Implement Interpolation Polynomial Algorithm with Mathematica

Question

I have to implement this algorithm in Mathematica:

My problem is that I don't really understand the Mathematica syntax because there aren't a lot of useful examples out there. What I have done:

(* Input: 4 Points*)
Array[sx, 4, 0];
Array[sy, 4, 0];

sx[0] = -1; 
sy[0] = 0;

sx[1] = 0;
sy[1] = 2;

sx[2] = 1;
sy[2] = 4;

sx[3] = 3;
sy[3] = 32;


P[x,0]:=sy[0];

P[x, k_] := 
  P[x, k - 1] + (sy[k] - P[sx[k], k - 1])*
    Sum[(x - sx[j])/sx[k] - sx[j], {j, 0, x}]; 

(I tried to implement the geometric mean but I failed because I can't even calculate the Sum.)

How can I implement the recursion correctly? (an the geometric mean)

Answer 1

You can define a function P like this :

P[x_, 0]  := sy[0] 
P[x_, k_] := P[x, k - 1] + (sy[k] - P[sx[k], k - 1])*
             Product[(x - sx[j])/(sx[k] - sx[j]), {j, 0, k - 1}] // Simplify

Setting values sx and sy as you defined above we get :

In[13]:= P[x, 1] 
Out[13]= 2 (1 + x)

In[14]:= P[x, 2]
Out[14]= 2 (1 + x)

In[15]:= P[x, 3]
Out[15]= 2 + x + x^3

Answer 2

Just as an aside, Mathematica has a built-in function InterpolatingPolynomial.
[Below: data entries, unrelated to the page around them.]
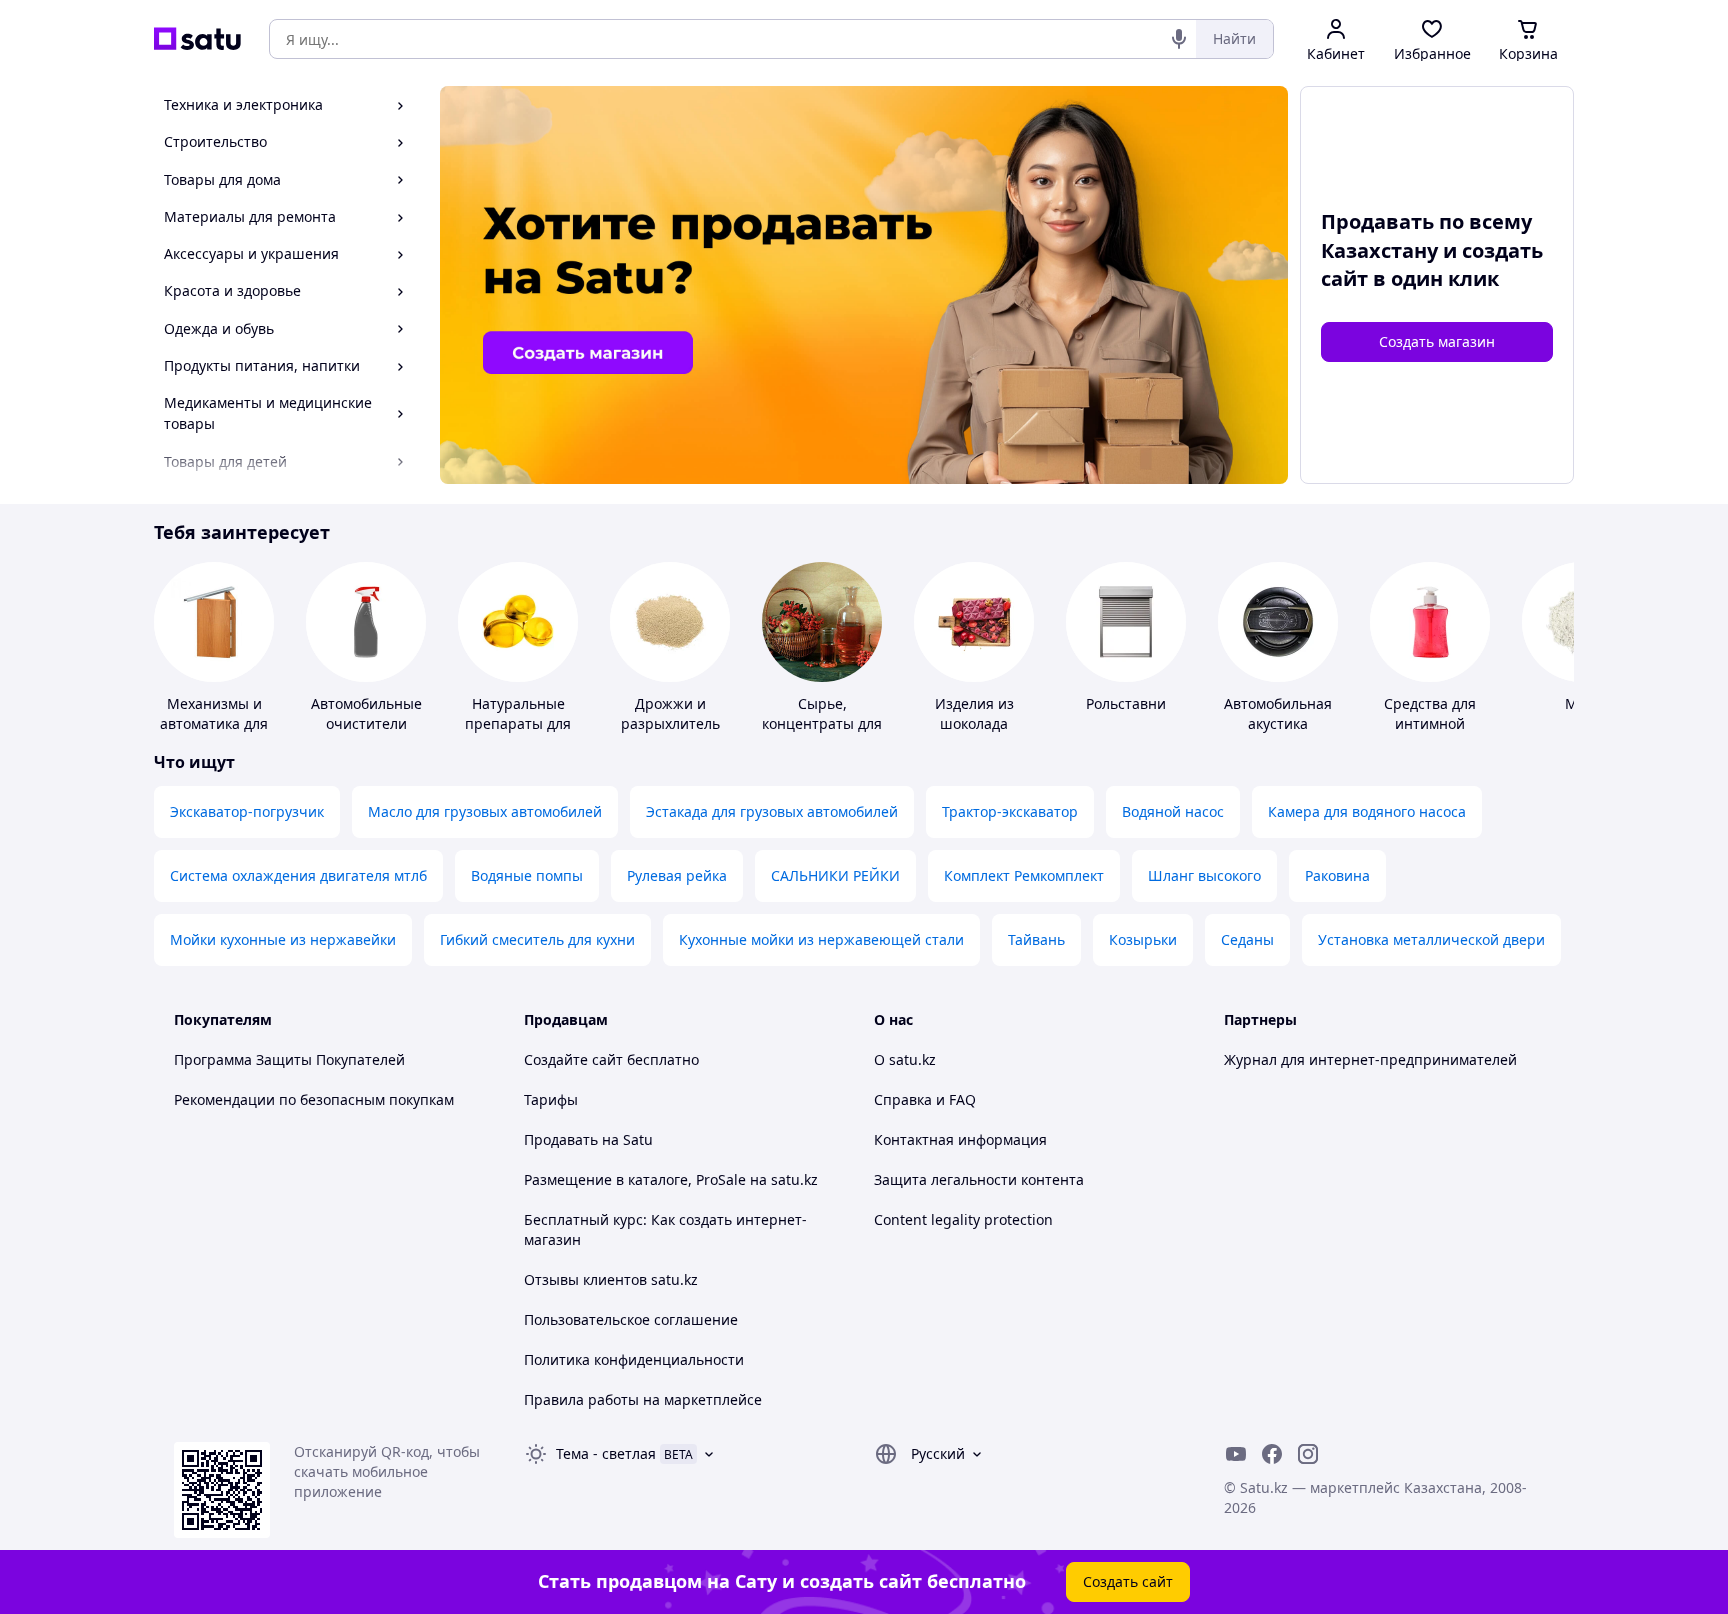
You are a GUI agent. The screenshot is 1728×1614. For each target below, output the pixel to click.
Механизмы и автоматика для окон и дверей (214, 723)
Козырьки (1143, 939)
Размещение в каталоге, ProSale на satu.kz (671, 1179)
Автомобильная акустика (1278, 713)
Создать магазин (1437, 341)
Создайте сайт (573, 1059)
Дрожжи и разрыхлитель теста (670, 723)
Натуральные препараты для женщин (518, 723)
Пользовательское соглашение (631, 1319)
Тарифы (551, 1099)
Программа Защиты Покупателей (289, 1059)
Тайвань (1036, 939)
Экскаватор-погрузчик (247, 811)
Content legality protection (963, 1219)
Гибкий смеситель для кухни (537, 939)
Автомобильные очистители (366, 713)
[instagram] (1308, 1454)
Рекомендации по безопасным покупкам (314, 1099)
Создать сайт (1128, 1581)
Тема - (606, 1453)
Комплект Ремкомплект (1024, 875)
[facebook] (1272, 1454)
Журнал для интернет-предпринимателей (1370, 1059)
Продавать (561, 1139)
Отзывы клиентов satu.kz (611, 1279)
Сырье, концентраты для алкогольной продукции (822, 733)
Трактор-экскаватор (1010, 811)
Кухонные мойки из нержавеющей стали (821, 939)
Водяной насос (1173, 811)
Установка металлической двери (1431, 939)
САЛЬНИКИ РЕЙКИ (835, 875)
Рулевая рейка (677, 875)
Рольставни (1126, 703)
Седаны (1247, 939)
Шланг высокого (1204, 875)
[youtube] (1236, 1454)
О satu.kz (905, 1059)
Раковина (1337, 875)
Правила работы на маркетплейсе (643, 1399)
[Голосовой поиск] (1179, 39)
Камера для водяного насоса (1367, 811)
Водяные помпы (527, 875)
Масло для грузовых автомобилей (485, 811)
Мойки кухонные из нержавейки (283, 939)
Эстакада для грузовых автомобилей (772, 811)
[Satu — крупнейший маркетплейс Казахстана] (197, 39)
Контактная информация (960, 1139)
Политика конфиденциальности (634, 1359)
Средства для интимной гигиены (1430, 723)
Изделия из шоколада (974, 713)
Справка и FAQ (925, 1099)
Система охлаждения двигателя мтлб (298, 875)
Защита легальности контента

Suppose pts is the list of points for which you want to find the polynomial, then p[x, k] could be written as

p[x_, k_] := InterpolatingPolynomial[pts[[;;k+1]] ,x]

For the example in the original post you would get

pts = {{-1, 0}, {0, 2}, {1, 4}, {3, 32}};

p[x, 0] // Simplify
p[x, 1] // Simplify
p[x, 2] // Simplify
p[x, 3] // Simplify

(* output
0
2 (1 + x)
2 (1 + x)
2 + x + x^3
*)